* What you need to do
Gather each line in the entries that includes the string "icon".
-- Data to examine follows --
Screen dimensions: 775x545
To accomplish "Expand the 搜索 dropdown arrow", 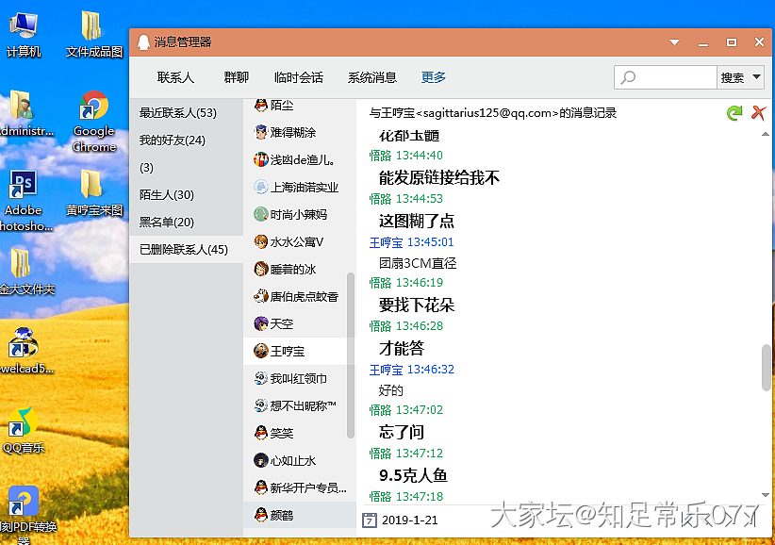I will click(x=755, y=78).
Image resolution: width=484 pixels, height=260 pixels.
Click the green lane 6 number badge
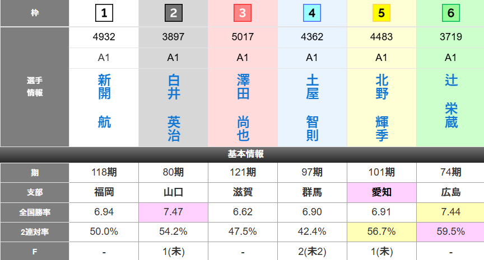pos(451,13)
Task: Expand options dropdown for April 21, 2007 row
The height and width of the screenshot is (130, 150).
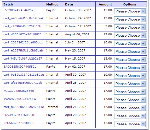Action: (130, 108)
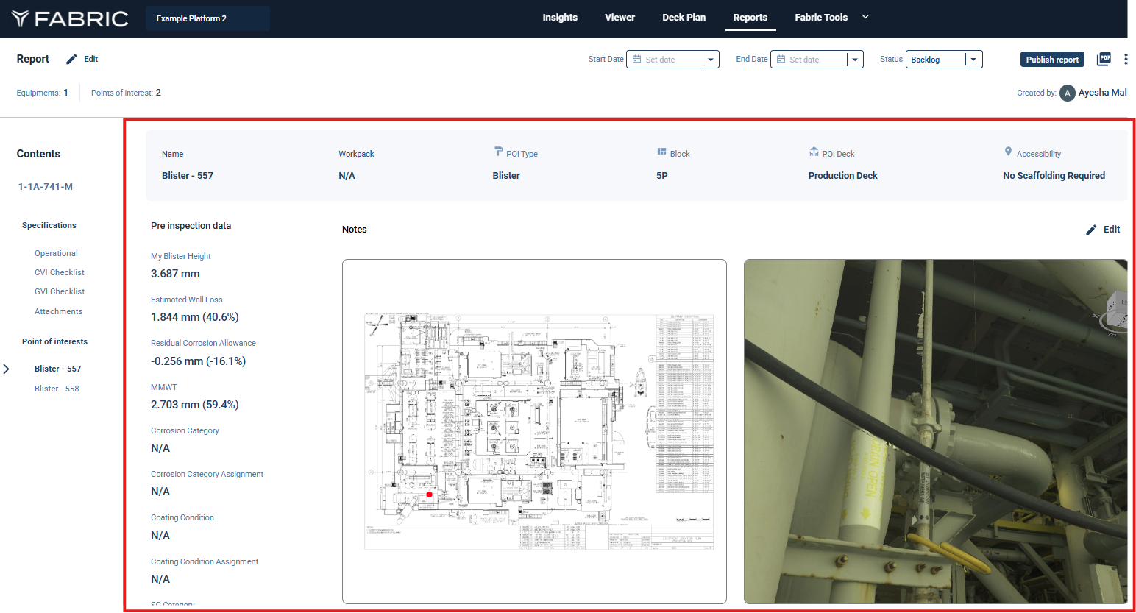
Task: Go to the Viewer tab
Action: (620, 18)
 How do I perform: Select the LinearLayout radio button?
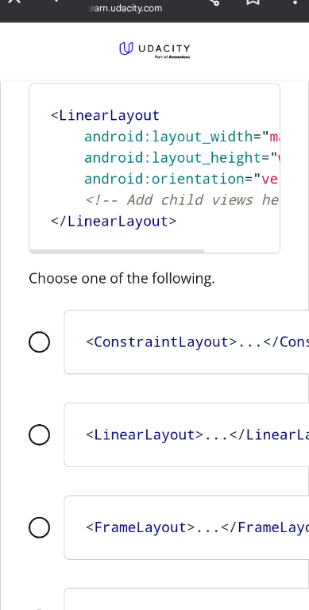tap(39, 434)
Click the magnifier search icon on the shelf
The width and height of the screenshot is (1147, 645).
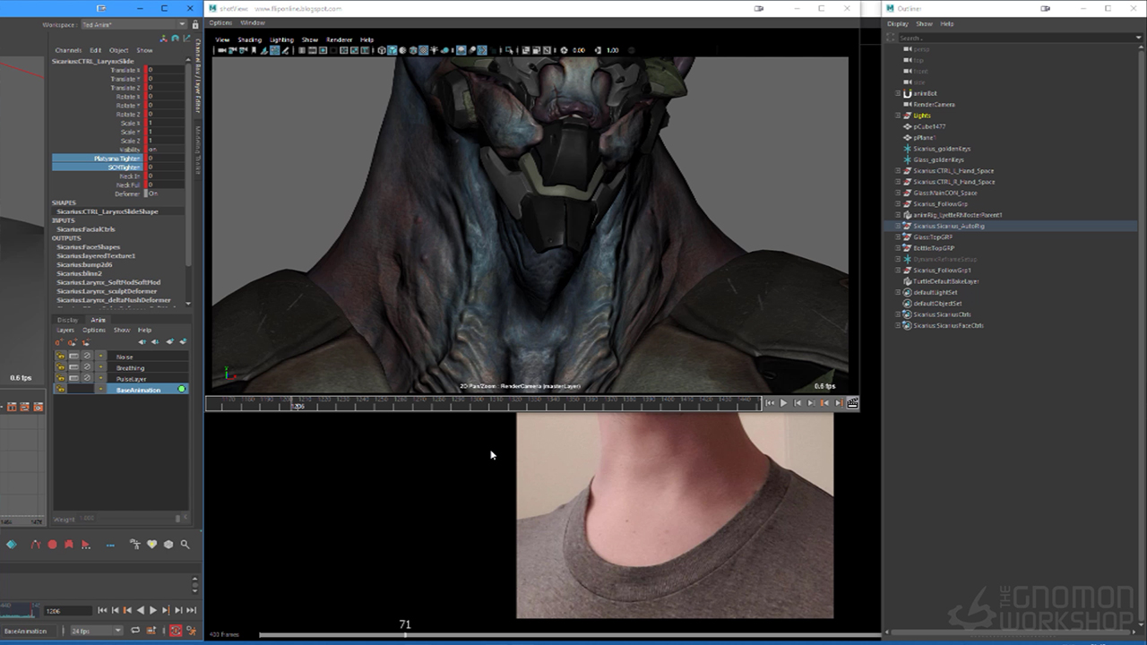pyautogui.click(x=185, y=545)
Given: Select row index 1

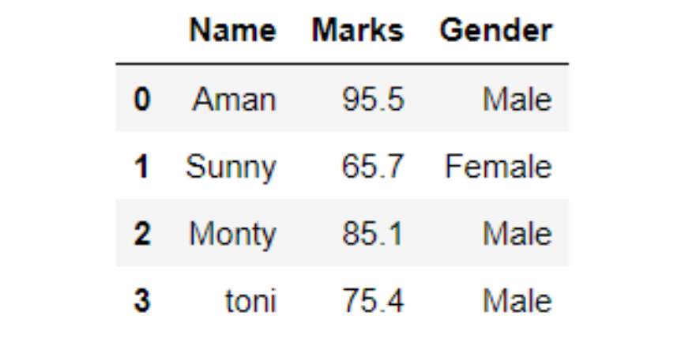Looking at the screenshot, I should [x=141, y=167].
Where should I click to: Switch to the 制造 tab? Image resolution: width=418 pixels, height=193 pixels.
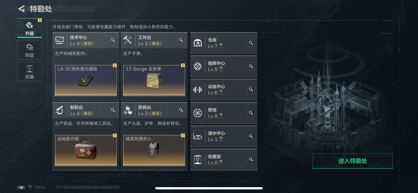click(x=29, y=50)
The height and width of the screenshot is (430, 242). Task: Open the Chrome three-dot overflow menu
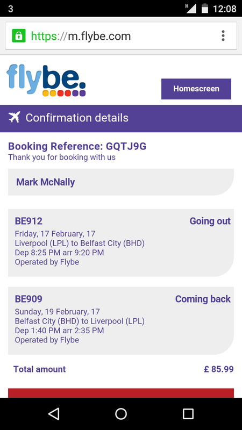click(x=223, y=36)
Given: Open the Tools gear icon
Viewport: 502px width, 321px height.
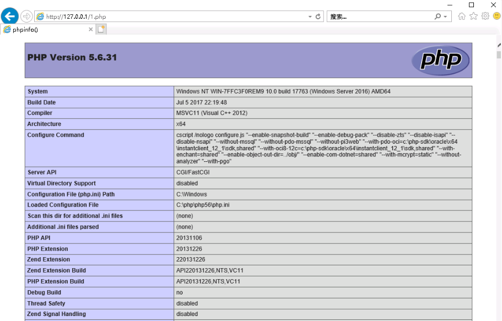Looking at the screenshot, I should (485, 16).
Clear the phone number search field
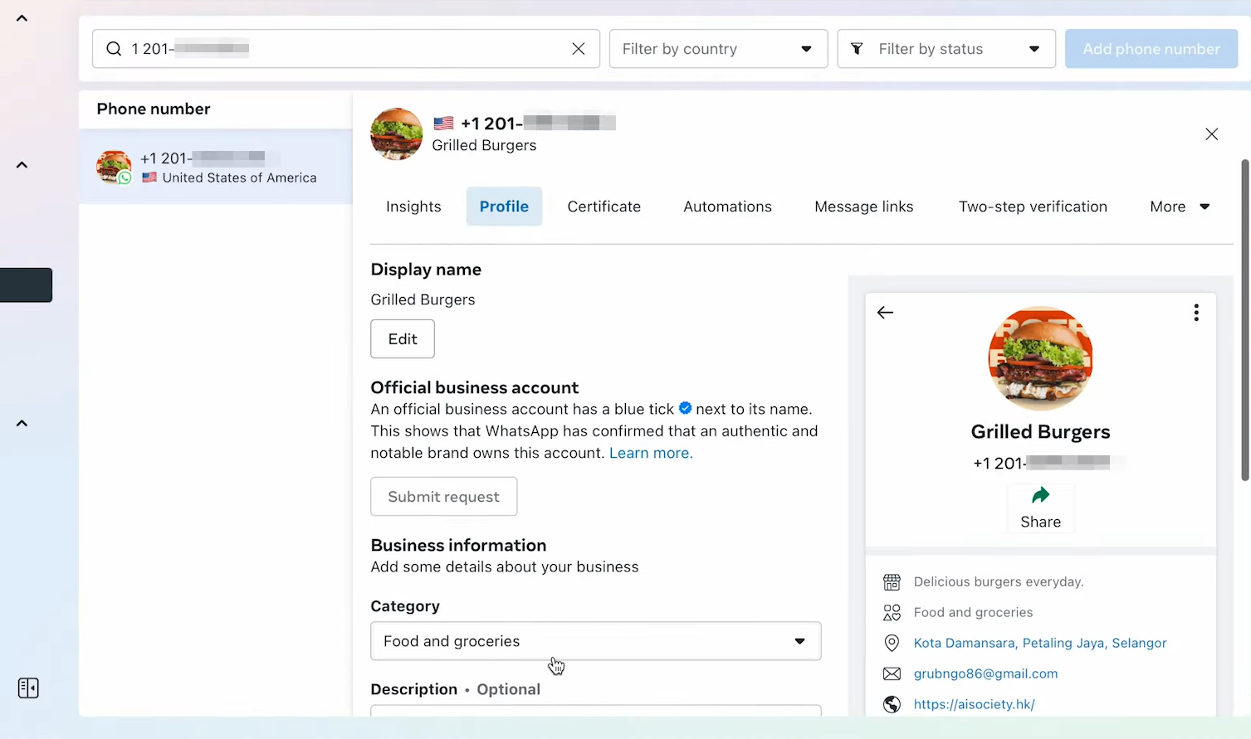Image resolution: width=1251 pixels, height=739 pixels. [x=579, y=49]
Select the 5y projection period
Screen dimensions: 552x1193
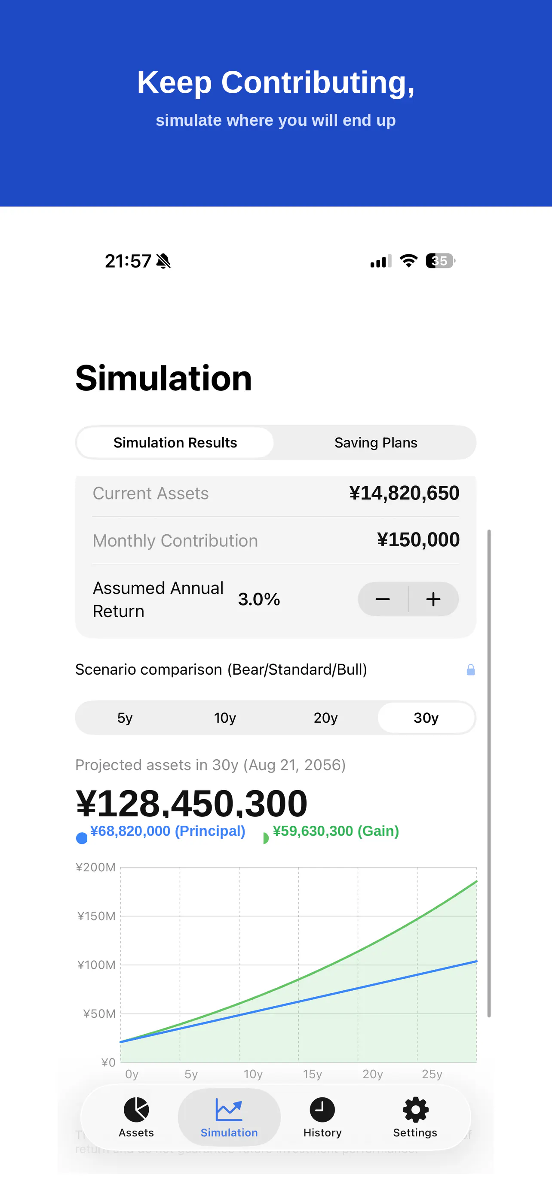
-- Data to examine concluded --
* Completed exercise
Click the magnifier search icon on the shelf
Given: Open the Tools gear icon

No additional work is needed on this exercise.